(Stored dataset items)
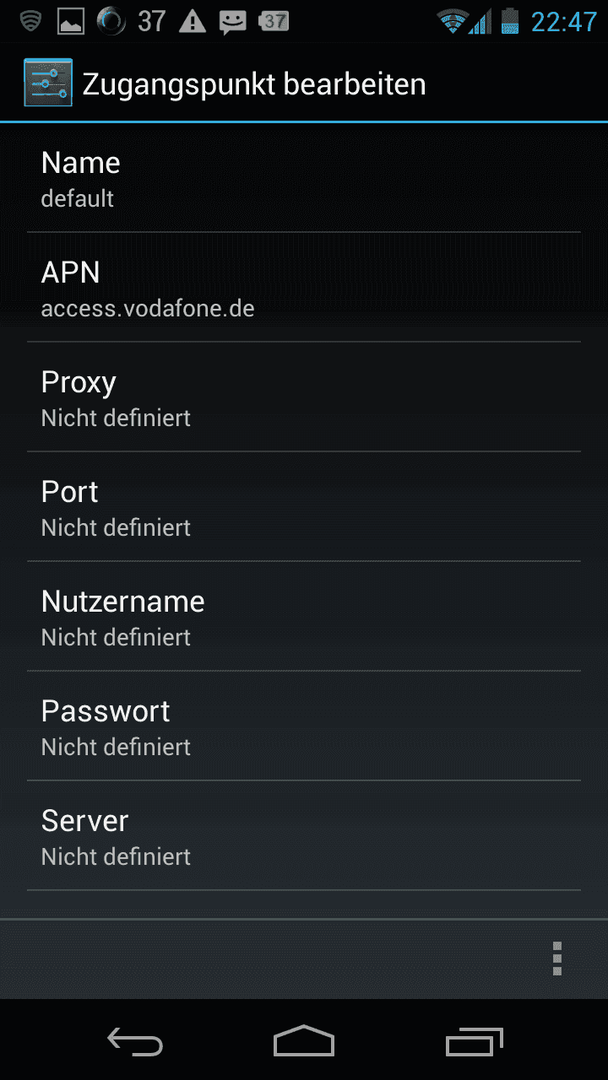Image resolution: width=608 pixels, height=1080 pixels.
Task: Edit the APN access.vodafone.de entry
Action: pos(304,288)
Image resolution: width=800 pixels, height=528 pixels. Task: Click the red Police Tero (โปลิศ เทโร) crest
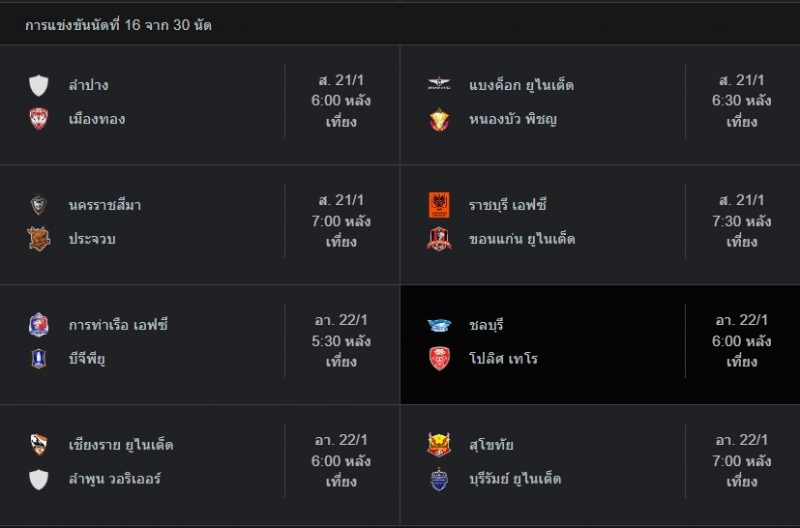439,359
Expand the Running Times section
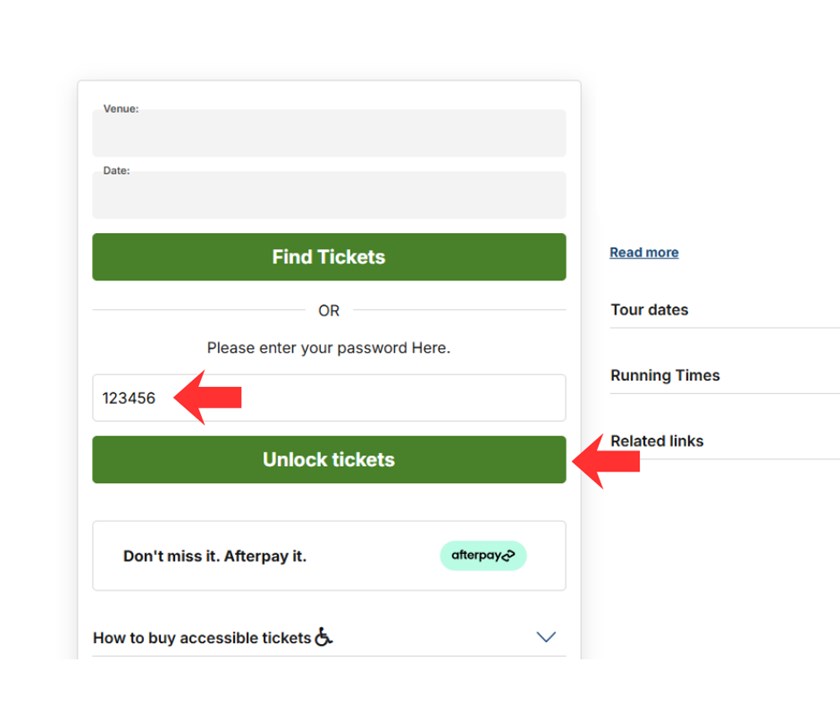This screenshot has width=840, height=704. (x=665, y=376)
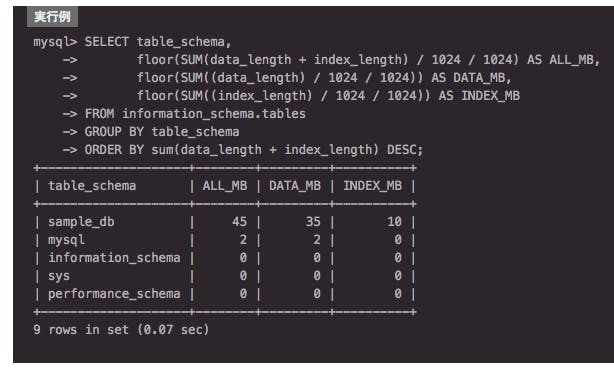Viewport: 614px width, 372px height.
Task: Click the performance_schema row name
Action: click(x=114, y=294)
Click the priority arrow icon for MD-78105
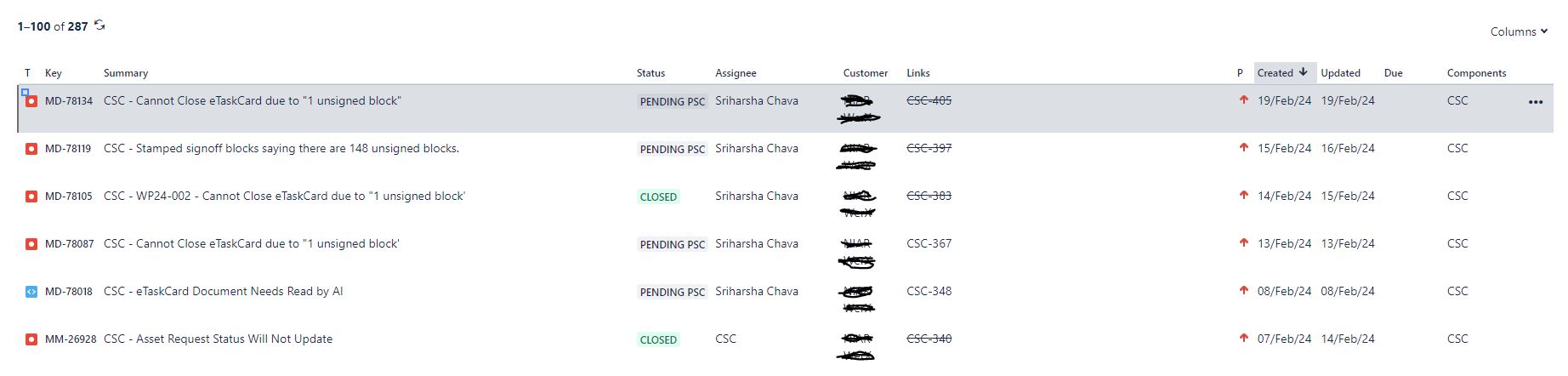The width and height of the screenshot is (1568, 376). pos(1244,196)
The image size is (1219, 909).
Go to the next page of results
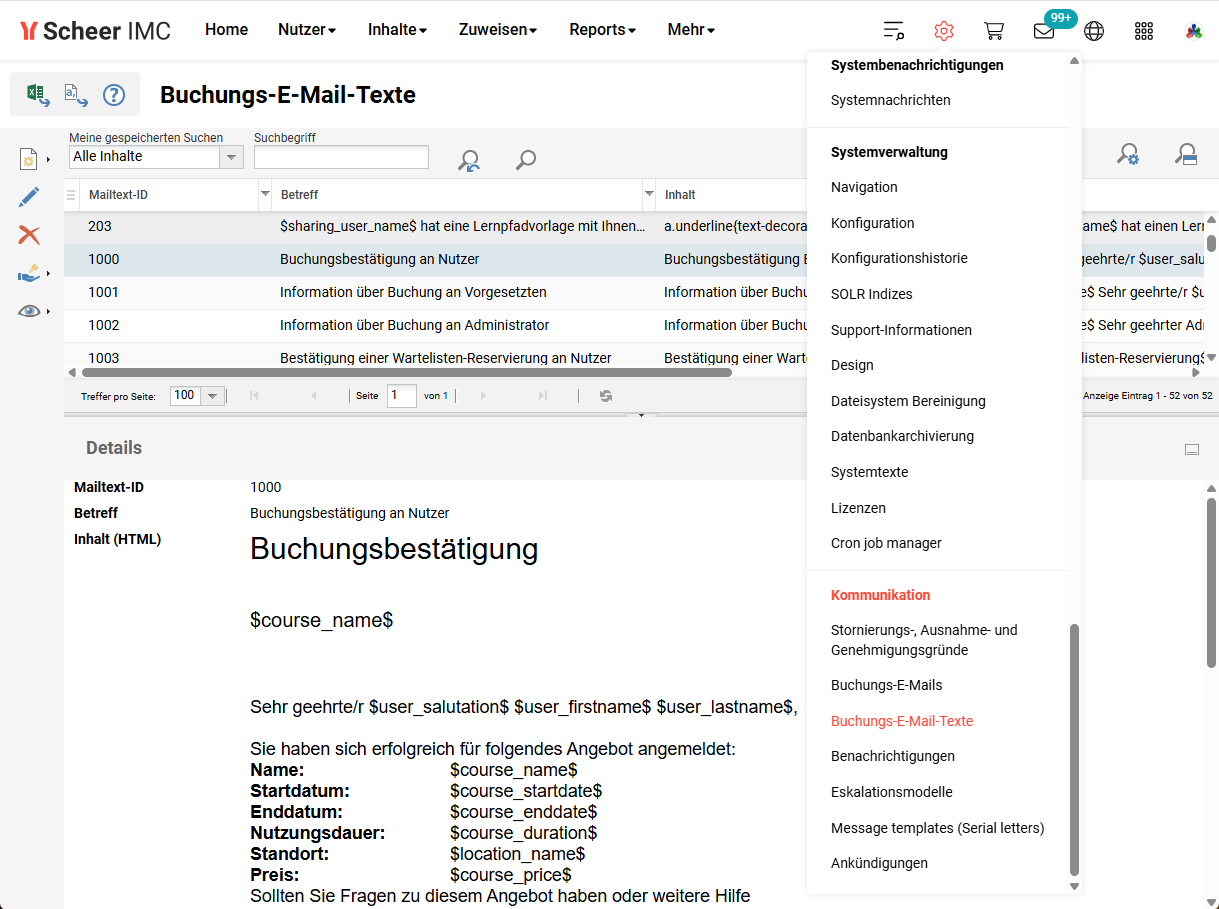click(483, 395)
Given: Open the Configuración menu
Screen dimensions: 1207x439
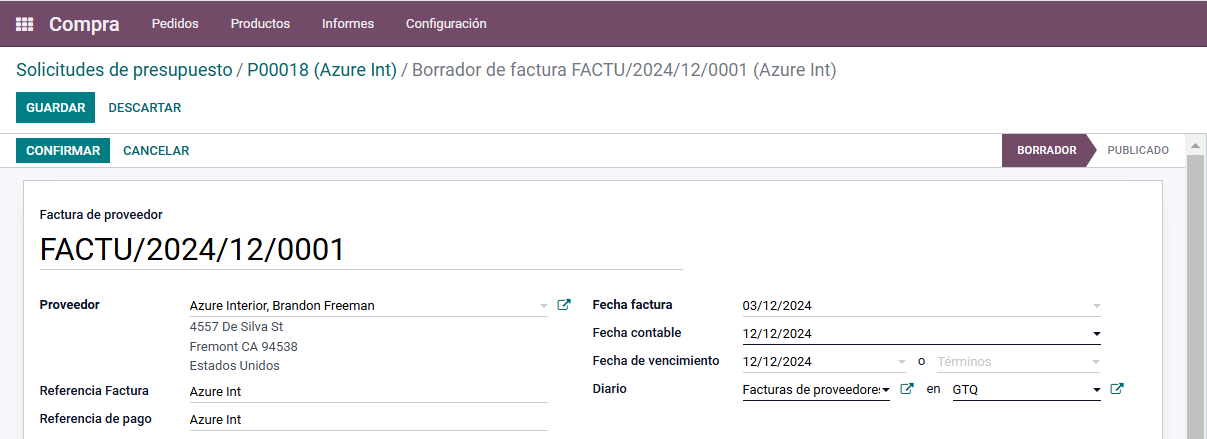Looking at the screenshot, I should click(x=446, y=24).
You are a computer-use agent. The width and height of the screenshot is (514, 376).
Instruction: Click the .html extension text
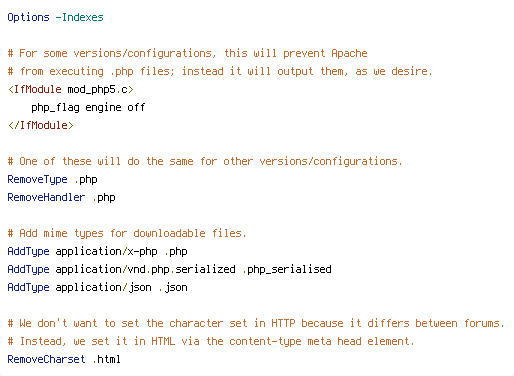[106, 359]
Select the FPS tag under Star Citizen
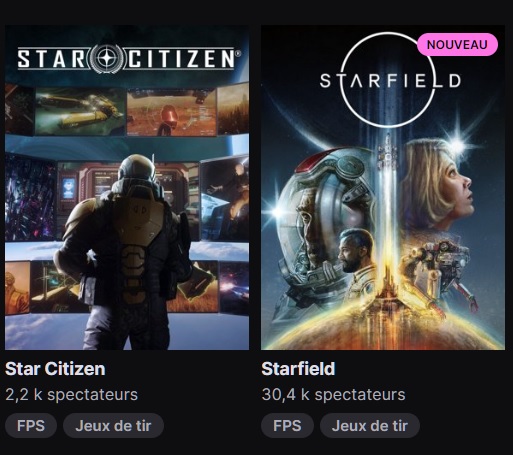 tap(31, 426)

● **YOUR ASSIGNMENT**: The line that contains "The image size is (1219, 909)." begins the range and the last line of the entries ends it; print that range exactly, without pictures.

● **YOUR SOLUTION**:
The image size is (1219, 909).
Go to the next page of results
click(483, 395)
Given: Open the Configuración menu
Screen dimensions: 1207x439
Looking at the screenshot, I should click(x=446, y=24).
You are a computer-use agent. The width and height of the screenshot is (514, 376).
Instruction: Click the .html extension text
[106, 359]
Select the FPS tag under Star Citizen
 tap(31, 426)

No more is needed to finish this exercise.